I want to get your opinion on this combination. First, the reason for such an unusual combination. I was given this Hilborn pump off of an early top fuel dragster with instructions to find a way to use it if I could. It was originally on the late Johnny Lopers (Lopers Phoenix Speed Shop owner) top fuel dragster back in the '60's and early '70's. It was given to a friend who worked closely with Johnny at his shop. The friend wants me to find a way to use it instead of it sitting on a shelf collecting dust. With that said. I want to try to use it on the car I am building. It's a street/strip Gasser type street freak. 1960 Pontiac block .090 over. All new forged bottom end. Forged Ross dished pistons, aluminum GRP rods, splayed 4 bolt center caps, steel rod inserts from the center decks down into the waterjacket bottom for deck support, etc etc. So it is a well planned/serious short block for the task, not a throw together set up. I will be running twin 76MM turbos, twin air to water intercoolers, twin 750 blow thru CSU carbs on a Wenzler Tunnel Ram. All this is set up for pump E-85. I am shooting for a normally lower 1000 HP with intent to raise the boost under controlled situations for 1500 or more HP. I need a good fuel system. So this is my plan. Feel free to guide, critique, and or shoot me in the head if you feel that it's just not doable. If I cannot use it as a pump I have an alternative plan too.
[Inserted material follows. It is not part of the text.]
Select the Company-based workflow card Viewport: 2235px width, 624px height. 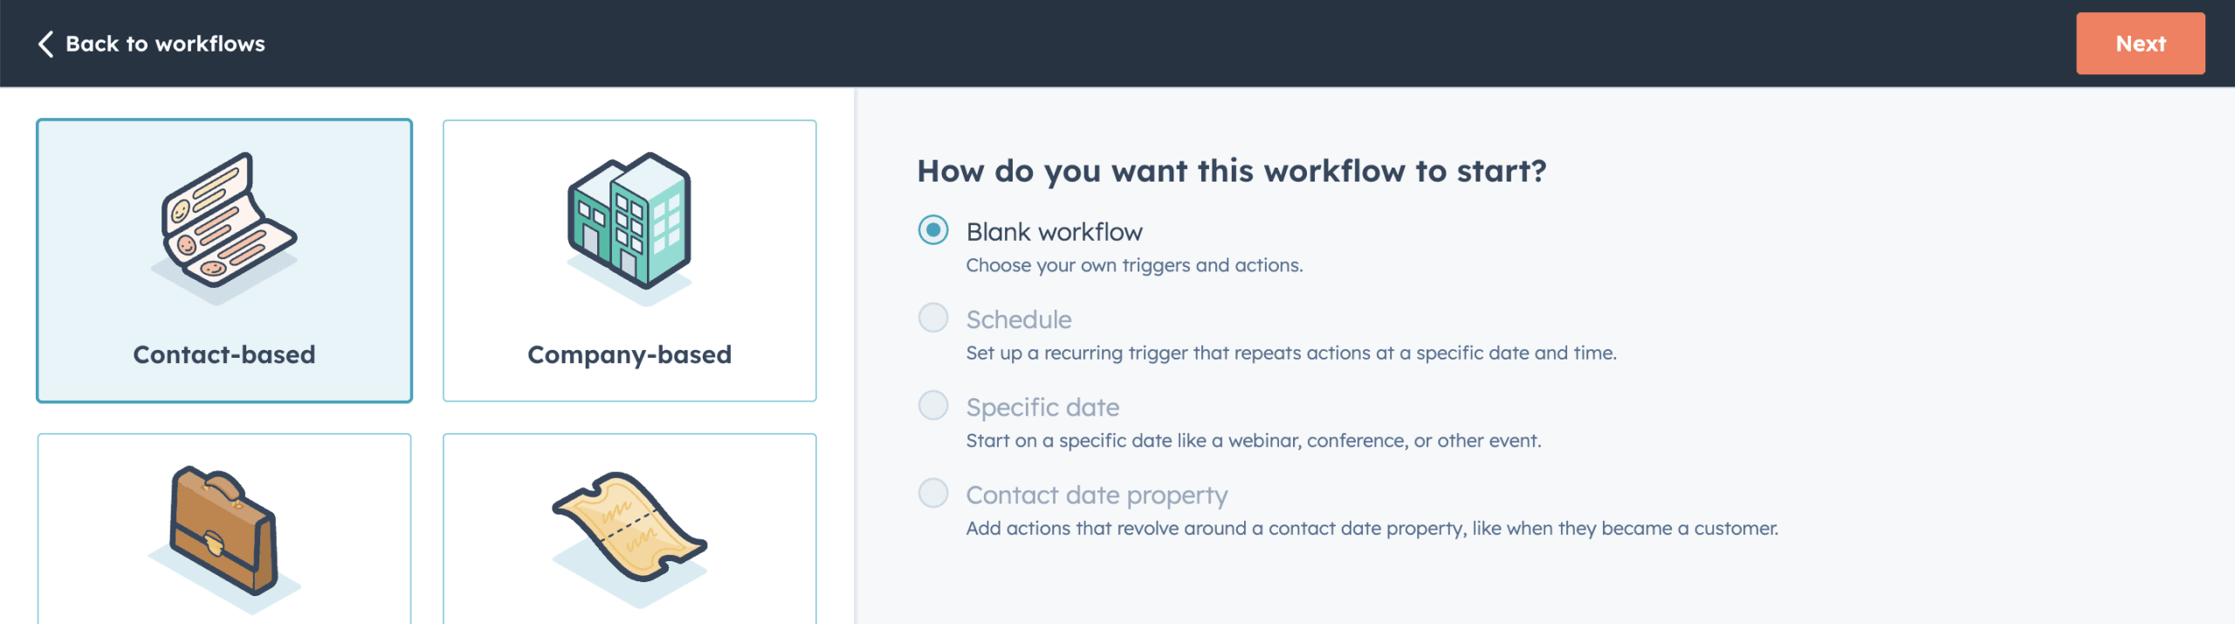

This is the "NOT" set in stone plan starting from the back of the car. I have 26 gal alum fuel tank from a boat (I have). I'll add a simple low pressure electric pump only to feed a front mounted Moon 3.5 gal surge tank ( I have). This Moon tank already has a provision welded on for a Holley fuel bowl. I also hope to install the tank close to and above the pump inlet to aid fuel flow. The pump is already mounted on the engine with a Moon front timing cover, cam driven using a custom made adaptor to use a BBC drive spud. The surge tank will be plumbed with AN -12 line to the pump. The pump is equiped with a shutoff/bypass valve on the outlet side, using AN -8 line/fittings. I plan to run the outlet side to an Aeromotive bypass 4 port regualtor set at 6-7 pounds, AN-6 lines to each fuel bowl. The bypass is to return to the surge tank thru a small air to air finned cooler if needed (to fight any fuel heating from the pumping and returning).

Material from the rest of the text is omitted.